I'm waiting for the first example of a prominent or even not-so-prominent SaaS provider ceasing operations to see how this sort of thing gets handled in practice. It's probably already happened, but I'm not aware of it. A few cases, and I believe these business continuity needs will become more clear.
Read Ben's post and also be sure to read the many excellent comments, which also express similar concerns to those I mentioned above.
Update, Sep. 9: Be sure to read the comments on this post, which contain much additional discussion.
Update, Sep. 15: See additional discussion in the comments section on Vinnie's post, in response to this post, especially the comment from Laef Olson of RightNow Technologies, a SaaS provider, who points out the need for financial and operational transparency as a way of giving SaaS customers time to make a transition if required.
Update, Sep. 16. Jeff Gordon provides additional clarity to evaluating the continuity needs of various applications.
Addressing business continuity issues with SaaS providers
SaaS: plan to get out before you get in
All not sweet with NetSuiteby Frank Scavo, 9/08/2009 04:13:00 PM | permalink | e-mail this!
Reader Comments:Something I've always wondered is: what happens if a SaaS company goes bust and creditors take legal possession of the hardware, buildings and other assets?
Are the creditors entitled to cut the power and to remove equipment (or otherwise put it out of action) until an agreement is reached? Is there anything to stop them liquidating the assets as soon as they like? Are they obliged to keep the data available? What rights do you have in terms of access and timescales? Will they have all the passwords if unhappy employees have left? etc etc
I just posted the same comment at the original site... but thought we might as well have the conversation here, too. :)
---- begin comment from cloud ----
Escrow doesn't solve ANY SaaS issues unless the SaaS vendor is Microsoft, Sun, Apple (or running entirely on a linux platform)... because the problem with Escrow (as it existed in the past all the way through today) is that you don't get all of the third party infrastructure needed to bring up the service/application. And even if you do have the infrastructure vendor as the SaaS vendor, chances are that your escrow agreement doesn't provide all of the infrastructure apps necessary to run the service/app - you ONLY get the service/app code (and maybe your data - which you should have regardless and not have to pay extra for).
As a side note: in the decade plus that I've been doing IT-related contract negotiations, and the decade before that when I was solely on the sysadmin side of things, I have never seen a successful escrow release.
I'm in favor of SaaS solutions for many reasons, but these types of concerns make me hesitate.

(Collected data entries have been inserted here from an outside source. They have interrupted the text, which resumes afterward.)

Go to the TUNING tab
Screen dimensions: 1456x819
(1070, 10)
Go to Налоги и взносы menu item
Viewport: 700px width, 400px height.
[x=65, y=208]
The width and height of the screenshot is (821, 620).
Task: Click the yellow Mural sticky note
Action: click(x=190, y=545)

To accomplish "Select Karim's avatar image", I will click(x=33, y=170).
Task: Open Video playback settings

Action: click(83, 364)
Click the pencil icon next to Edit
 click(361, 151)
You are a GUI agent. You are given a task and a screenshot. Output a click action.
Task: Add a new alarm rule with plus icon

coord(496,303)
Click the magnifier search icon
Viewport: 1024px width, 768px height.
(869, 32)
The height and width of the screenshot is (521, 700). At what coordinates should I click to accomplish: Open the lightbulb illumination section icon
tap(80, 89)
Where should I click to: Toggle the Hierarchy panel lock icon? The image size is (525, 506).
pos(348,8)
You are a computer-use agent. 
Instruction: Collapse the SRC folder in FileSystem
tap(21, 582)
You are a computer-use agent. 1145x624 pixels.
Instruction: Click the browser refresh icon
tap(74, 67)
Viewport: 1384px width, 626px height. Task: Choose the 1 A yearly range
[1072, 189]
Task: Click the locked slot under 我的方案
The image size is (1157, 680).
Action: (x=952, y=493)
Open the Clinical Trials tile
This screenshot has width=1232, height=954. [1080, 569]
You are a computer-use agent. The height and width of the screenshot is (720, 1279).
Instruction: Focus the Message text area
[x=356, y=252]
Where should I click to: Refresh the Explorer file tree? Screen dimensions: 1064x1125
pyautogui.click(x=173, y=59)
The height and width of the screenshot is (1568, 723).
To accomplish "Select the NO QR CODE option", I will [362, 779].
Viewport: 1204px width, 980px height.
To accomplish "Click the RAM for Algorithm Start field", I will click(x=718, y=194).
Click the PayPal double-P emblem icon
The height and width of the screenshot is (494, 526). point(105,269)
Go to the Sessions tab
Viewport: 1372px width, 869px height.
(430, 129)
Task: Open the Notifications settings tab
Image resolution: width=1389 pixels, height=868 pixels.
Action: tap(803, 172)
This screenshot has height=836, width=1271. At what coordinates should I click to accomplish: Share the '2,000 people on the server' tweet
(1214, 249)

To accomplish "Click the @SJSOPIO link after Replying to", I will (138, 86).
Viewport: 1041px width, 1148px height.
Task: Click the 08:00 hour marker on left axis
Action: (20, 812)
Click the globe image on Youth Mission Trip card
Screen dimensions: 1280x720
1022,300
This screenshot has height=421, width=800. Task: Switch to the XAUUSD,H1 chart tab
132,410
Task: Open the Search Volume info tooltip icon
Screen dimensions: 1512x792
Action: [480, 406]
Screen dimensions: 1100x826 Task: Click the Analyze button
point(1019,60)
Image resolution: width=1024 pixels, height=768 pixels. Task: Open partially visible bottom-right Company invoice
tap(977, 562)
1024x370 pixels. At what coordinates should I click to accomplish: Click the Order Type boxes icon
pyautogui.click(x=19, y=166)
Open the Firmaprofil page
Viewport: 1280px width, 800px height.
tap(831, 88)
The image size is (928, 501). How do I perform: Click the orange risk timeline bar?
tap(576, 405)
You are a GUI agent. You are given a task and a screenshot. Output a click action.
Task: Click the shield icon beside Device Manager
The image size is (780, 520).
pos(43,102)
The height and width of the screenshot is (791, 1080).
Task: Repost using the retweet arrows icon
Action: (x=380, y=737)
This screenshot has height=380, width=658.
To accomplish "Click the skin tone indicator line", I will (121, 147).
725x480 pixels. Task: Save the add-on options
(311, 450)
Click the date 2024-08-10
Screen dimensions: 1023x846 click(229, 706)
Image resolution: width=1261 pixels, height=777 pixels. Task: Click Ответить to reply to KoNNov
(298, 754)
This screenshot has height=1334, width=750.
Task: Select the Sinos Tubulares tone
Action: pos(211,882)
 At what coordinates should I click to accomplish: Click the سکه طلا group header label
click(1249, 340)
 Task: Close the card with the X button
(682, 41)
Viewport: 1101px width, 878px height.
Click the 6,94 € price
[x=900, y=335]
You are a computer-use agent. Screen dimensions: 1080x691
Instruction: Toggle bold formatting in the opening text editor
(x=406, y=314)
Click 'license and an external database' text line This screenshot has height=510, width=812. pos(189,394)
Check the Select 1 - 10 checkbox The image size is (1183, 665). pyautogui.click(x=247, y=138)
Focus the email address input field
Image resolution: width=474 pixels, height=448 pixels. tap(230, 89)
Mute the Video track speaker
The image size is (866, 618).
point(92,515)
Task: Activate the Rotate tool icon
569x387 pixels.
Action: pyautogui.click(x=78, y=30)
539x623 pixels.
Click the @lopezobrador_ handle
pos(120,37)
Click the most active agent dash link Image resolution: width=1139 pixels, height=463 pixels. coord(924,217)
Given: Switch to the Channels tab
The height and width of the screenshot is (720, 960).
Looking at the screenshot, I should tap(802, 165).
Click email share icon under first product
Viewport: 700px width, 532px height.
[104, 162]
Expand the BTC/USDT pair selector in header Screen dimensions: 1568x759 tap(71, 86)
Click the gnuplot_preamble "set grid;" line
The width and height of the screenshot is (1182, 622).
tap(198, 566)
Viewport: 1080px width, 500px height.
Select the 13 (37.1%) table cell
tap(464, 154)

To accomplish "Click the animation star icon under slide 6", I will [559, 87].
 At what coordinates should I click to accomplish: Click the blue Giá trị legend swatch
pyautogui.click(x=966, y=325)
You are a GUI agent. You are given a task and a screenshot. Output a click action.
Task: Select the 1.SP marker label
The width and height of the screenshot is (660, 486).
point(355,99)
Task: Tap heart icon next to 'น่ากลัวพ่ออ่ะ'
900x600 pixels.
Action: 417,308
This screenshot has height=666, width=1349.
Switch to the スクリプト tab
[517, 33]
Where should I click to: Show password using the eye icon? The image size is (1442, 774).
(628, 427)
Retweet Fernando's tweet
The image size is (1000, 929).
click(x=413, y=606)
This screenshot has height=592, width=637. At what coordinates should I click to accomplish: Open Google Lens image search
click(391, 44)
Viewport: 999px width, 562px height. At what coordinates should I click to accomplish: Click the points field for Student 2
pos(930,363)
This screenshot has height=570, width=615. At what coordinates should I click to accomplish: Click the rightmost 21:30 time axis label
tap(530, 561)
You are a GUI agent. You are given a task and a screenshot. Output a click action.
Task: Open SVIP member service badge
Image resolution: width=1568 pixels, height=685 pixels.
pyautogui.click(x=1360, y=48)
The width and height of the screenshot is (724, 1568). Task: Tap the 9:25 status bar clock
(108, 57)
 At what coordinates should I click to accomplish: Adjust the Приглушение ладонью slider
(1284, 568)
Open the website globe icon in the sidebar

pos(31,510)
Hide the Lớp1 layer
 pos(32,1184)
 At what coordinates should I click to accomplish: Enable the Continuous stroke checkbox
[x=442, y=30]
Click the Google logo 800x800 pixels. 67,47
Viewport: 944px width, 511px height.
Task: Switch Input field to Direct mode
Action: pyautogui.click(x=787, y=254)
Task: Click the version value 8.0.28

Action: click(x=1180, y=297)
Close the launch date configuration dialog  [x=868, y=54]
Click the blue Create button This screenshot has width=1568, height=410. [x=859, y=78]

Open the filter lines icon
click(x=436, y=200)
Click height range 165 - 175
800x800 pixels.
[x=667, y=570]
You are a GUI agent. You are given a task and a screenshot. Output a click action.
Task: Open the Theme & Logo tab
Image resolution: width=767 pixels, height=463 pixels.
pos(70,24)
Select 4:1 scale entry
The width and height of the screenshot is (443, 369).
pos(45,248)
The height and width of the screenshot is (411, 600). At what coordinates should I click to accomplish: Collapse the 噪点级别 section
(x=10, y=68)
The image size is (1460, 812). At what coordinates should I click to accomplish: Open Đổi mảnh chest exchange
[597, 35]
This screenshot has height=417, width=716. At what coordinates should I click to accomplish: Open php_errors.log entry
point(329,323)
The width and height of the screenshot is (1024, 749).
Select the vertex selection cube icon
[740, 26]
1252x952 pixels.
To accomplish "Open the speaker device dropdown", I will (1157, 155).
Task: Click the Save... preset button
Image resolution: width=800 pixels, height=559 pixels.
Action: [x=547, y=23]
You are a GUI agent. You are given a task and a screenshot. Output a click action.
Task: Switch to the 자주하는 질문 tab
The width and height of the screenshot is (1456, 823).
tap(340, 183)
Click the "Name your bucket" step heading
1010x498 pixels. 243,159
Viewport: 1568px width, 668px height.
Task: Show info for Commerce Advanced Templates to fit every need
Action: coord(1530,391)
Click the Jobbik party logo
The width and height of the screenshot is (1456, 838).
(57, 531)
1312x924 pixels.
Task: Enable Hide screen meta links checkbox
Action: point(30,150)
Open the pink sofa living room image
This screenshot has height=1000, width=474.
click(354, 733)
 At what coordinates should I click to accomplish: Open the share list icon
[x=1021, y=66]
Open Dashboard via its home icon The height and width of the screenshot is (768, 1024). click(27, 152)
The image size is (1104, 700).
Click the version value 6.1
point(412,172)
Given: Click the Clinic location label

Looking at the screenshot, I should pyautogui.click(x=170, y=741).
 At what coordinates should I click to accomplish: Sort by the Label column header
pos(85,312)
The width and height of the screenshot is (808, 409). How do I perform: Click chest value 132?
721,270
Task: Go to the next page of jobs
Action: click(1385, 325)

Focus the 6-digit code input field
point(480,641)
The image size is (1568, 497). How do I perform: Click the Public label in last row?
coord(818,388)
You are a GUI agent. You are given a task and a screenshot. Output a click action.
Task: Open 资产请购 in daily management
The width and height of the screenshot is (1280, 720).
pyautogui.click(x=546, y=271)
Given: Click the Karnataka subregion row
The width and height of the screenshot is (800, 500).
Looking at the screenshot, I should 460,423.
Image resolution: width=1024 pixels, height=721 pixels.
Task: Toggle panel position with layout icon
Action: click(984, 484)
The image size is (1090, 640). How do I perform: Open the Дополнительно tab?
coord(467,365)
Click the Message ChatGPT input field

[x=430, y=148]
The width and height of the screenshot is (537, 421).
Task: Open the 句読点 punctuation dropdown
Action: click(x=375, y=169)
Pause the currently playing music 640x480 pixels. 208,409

I'm inclined to continue down the same old path: maintain my own systems, but implement features that mimic cloud solutions: ubiquitous access from multiple platforms. Let's face it, as a mobile professional, that's really the key for me - to get what I want, when I need it, no matter where I am.
A regularly synced, off-site backup system should handle the major pitfalls. But even that raises the specter of unavailability...
@anonymous - The answer is "it depends" and I'm sure the other folks on here, including Frank, can add more value to your question. But overall, the answer that matters the most is "the clients are probably out of luck, at least for a while".
You do bring up some interesting points, including the fact that no matter how good their internal security measures are while they are in business, once a creditor has taken possession and/or sold the assets to another entity, how well will the security be preserved. One thing to keep in mind is that in a SaaS business, one of the most valuable assets is often (not always) the customers. A vendor can be gross margin profitable but be burning through cash trying to acquire new customers. If they run out of cash and must forfeit the business, presumably the existing client base could sustain the business for a new owner and even make them a little money. Given that, it would be in their best interest to maintain integrity and security within the application in order to keep the existing customer base. Done properly, the business could be put in "zombie" mode and just operated without trying to grow in an effort to at least achieve some return on the original investment or loan by the creditor. To me, someone focused on growing revenue for SaaS vendors, this seems like a bad idea, but it could be done.
I added a comment on the Cloud Ave. post cited above that talks about some of the other issues. This is a concern, and this is why you should do your due diligence on SaaS vendors you intended to work with.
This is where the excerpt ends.